Loneliness and grief
Researchers with the Medical College of Wisconsin and the University of Pittsburgh School of Medicine took the link between the ECS and depression one step further by measuring circulating endocannabinoid levels in the blood of bereaved older adults experiencing loneliness and grief.
As described in a December 2021 paper in the journal Frontiers in Psychiatry,4 the study population included 44 individuals who had experienced the loss of a loved one in recent months, as well as 20 similarly aged “healthy controls.” All participants also completed baseline clinical assessments of loneliness.
Then, two, four, and six months after the blood draw, the researchers had the 44 bereaved participants complete additional follow-up clinical assessments on anxiety, depression, dementia, grief, and suicidal ideation.

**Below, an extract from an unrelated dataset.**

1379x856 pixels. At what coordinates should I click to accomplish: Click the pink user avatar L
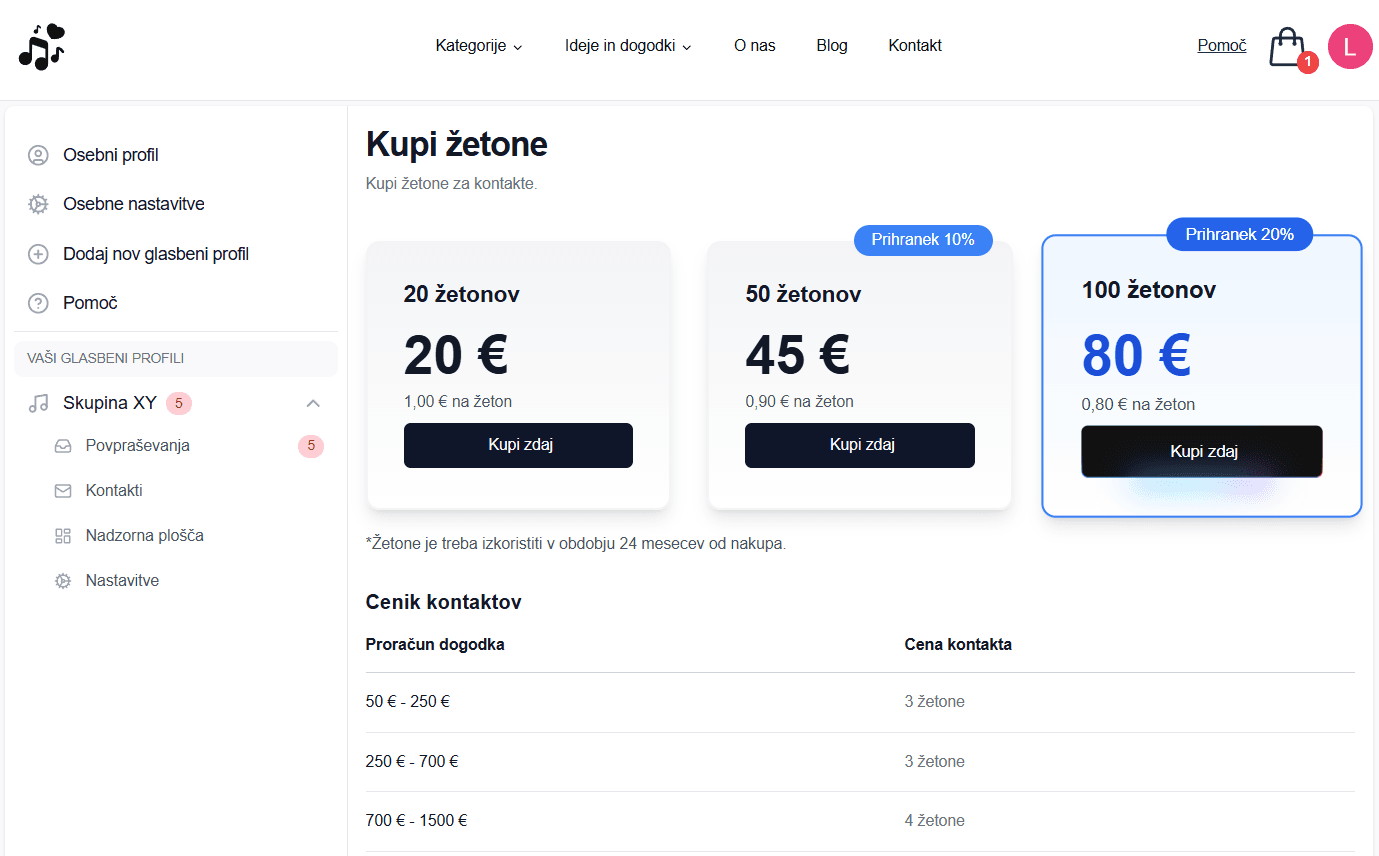click(1350, 46)
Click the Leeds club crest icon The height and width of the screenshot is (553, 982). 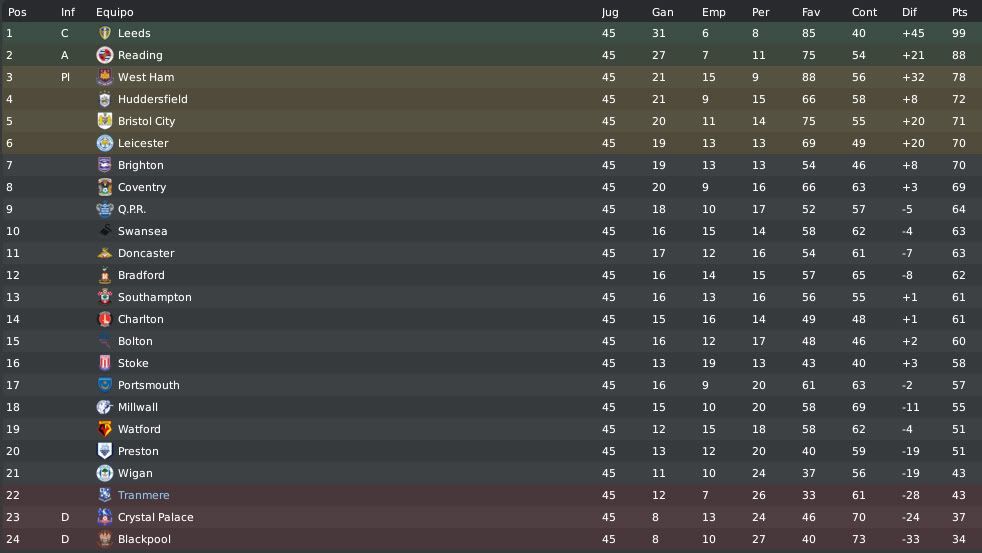pos(105,33)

In lonely, bereaved elders, increased circulating endocannabinoids are associated with better adaptation to bereavement.
By tabulating this purely observational data (meaning no interventions took place), the researchers uncovered two key endocannabinoid associations. First, in the cross-sectional analysis comparing baseline data across all participants, circulating anandamide concentrations were higher in severely lonely grieving elders than in healthy controls.
And second, in the longitudinal analysis accounting for six months of follow-up among lonely and grieving individuals, those with higher concentrations of 2-AG in their blood at baseline subsequently experienced faster resolution of grief symptoms within the six-month study window.
“An efficient ECS system is stress-responsive, which in turn leads to less physical and emotional distress,” the authors explain. “Our cross-sectional findings thus lead us to hypothesize that increased circulating endocannnabinoids seen in lonely grieving individuals are reflective of an efficient and normal functioning ‘stress-responsive’ ECS system.”
They continue: “Our novel longitudinal findings suggest that an activated ECS system in response to bereavement may be crucial for better adaptation to attachment loss and to ease the transition to integrated grief in bereaved elders who report high loneliness.”
The researchers conclude that in lonely, bereaved elders, increased circulating endocannabinoids, a reflection of a well-functioning ECS system, are associated with better adaptation to bereavement. Much like in the paper on depression, however, they don’t go so far as to suggest any ECS-tuning therapy or treatment, including cannabis itself. In fact, even though older adults are increasingly comfortable medicating with cannabis, the word doesn’t appear once in the paper.
Nate Seltenrich, an independent science journalist based in the San Francisco Bay Area, covers a wide range of subjects including environmental health, neuroscience, and pharmacology.